Meu novo livro: Novas abordagens

Meu novo livro: Novas abordagens

sábado, 13 de março de 2010

As razões de uma cultura - Artigo - Jornal OPOVO

As razões de uma cultura

Domingo, 14 de março de 2010.

Arqueólogos ingleses encontraram no século XIX a Biblioteca de Nínive, até agora a mais antiga. Composta de 25 mil plaquetas de argila, contém textos que falam de diversas temáticas, inclusive espiritualidade. A epopeia de Gilgamesh, encontrada entre as preciosidades, narra-nos a história dele que teria sido rei da cidade-estado de Uruk, por volta de 2.700 a.C. Gilgamesh era a peça do quebra cabeça que faltava para se descobrir o desejo universal do homem por um herói. Numa apertada síntese, é dito que Gilgamesh viajava com um amigo, Enkidu, homem de poucas letras, mas o destino foi cruel com Enkidu que veio a falecer prematuramente. É relatado também que após tal fato Gilgamesh começou a busca pela imortalidade e encontrou-se com o sobrevivente do dilúvio Utnapishtim, que teria sido abençoado pelos deuses com a imortalidade. No entanto, o que Gilgamesh ouviu como resposta o decepciona, pois Utnapishtim afirma-lhe: “a imortalidade não era possível ao homem”.
A cultura do espiritualismo é fruto do hibridismo das tradições que eram embrionariamente orais e com múltiplas versões; e faltou criatividade, pois são textos inconclusos e anacrônicos. É tentador imaginar que o único intuito da cultura religiosa é de “controlar” a civilização, alienando-a e impedindo o seu progresso. Por trás das religiões, com honrosas exceções, há o interesse patrimonial dos clérigos; e os fiéis confundem evolução com devoção; e em algumas culturas homens castram-se por devoção.
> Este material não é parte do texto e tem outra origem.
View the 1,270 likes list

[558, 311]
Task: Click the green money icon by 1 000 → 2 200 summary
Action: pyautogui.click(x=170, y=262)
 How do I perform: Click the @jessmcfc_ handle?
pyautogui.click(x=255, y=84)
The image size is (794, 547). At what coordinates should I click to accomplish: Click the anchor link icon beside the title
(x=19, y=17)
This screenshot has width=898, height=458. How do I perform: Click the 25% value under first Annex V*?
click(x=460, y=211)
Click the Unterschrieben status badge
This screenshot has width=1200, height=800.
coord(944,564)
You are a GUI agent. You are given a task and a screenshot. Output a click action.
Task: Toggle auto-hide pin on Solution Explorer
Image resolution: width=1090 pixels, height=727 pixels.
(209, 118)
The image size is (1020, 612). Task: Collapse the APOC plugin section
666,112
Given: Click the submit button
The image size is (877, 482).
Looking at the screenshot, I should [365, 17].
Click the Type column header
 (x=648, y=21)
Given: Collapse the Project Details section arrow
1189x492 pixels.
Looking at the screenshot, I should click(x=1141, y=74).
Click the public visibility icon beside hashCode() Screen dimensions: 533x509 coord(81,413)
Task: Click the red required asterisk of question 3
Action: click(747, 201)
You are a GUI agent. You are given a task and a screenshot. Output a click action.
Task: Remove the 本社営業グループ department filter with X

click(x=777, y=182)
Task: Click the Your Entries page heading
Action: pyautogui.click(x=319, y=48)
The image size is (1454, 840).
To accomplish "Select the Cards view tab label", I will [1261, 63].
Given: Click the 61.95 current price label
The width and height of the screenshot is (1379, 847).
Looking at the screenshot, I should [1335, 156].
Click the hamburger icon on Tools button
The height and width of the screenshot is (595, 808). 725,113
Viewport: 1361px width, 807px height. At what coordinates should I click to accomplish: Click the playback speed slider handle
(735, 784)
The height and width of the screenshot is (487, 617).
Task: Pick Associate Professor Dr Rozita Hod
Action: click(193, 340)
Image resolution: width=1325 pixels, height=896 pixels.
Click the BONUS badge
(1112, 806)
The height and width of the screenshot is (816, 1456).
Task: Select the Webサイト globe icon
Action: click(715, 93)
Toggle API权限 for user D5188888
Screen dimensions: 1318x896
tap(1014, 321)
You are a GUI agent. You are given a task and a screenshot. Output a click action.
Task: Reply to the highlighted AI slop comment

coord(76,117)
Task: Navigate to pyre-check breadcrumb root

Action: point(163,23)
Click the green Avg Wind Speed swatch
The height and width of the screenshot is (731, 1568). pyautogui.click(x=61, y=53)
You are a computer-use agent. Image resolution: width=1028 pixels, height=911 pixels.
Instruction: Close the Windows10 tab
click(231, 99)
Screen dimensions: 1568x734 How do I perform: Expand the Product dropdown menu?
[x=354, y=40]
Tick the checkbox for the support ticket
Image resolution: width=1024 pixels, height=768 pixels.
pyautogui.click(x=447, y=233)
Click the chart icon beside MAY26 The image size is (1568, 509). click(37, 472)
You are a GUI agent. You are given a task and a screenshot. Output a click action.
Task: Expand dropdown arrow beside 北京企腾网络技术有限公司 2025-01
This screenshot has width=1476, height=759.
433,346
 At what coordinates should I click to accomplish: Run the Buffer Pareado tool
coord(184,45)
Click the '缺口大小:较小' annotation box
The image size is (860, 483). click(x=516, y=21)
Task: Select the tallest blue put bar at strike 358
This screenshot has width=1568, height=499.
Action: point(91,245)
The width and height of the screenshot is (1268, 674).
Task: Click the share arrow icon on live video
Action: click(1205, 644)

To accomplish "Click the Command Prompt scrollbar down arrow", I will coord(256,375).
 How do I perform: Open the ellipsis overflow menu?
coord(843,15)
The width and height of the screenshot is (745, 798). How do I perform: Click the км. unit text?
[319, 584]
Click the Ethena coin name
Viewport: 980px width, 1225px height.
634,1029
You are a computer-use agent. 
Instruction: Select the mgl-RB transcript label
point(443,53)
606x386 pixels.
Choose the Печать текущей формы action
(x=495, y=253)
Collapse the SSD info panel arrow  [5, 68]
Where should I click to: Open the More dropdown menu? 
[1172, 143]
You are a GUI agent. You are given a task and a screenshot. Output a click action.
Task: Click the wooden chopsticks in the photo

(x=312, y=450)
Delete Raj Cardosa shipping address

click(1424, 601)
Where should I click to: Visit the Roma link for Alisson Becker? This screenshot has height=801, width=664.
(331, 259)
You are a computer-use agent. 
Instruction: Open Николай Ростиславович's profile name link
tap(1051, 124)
Não há tradução literal em matéria de religião, pois são incorporados sentimentos e intenções do tradutor, do exegeta e do grupo religioso originário, bem como a necessidade de “adaptação” à cultura para a qual o livro, dito sagrado, será propagado. Os jesuítas quando foram para a China “converter” os chineses ao cristianismo, vestiram roupas de mandarins para facilitar as conversões, mas foram criticados em Roma por terem aderido à cultura chinesa. Os espanhóis invadiram o México e praticamente destruíram os escritos daquele povo e acreditavam tê-los convertidos, mas era fingimento, pois continuavam a professar secretamente a antiga crença.
Não há convertidos, no máximo, desejosos de conversão; e há contradição nos textos ditos sagrados além de apresentar metas impossíveis – apenas desejáveis. Hilariante é a luta do Império Otomano e do Habsburgo, pois de um lado da fronteira dizia-se que o cristianismo era o vencedor contra os muçulmanos; e do outro, eram vencidos. Primo Lévi dizia com fino humor que o vencedor é o dono da verdade, mas neste caso não há como proclamá-lo. A diversidade binária dos ritos e do sincretismo religioso mostra descompasso entre fiéis da mesma fé, pois os católicos apostólicos romanos ficam de joelhos quando rezam; já os católicos ortodoxos russos, em pé.
A estrutura religiosa é fruto de uma só matriz e foi sendo absolvida em cada cultura e adaptando-se assim as crenças milenares; na prática, cada religião presta culto a um deus supremo: Yahweh, no judaísmo; Deus, no cristianismo; Alá, no muçulmanismo, Brahma, no hinduísmo e o Senhor dos céus, no budismo chinês.


Luís Olímpio Ferraz Melo é psicanalista e autor dos livros: No campo das ideias e Inéditos.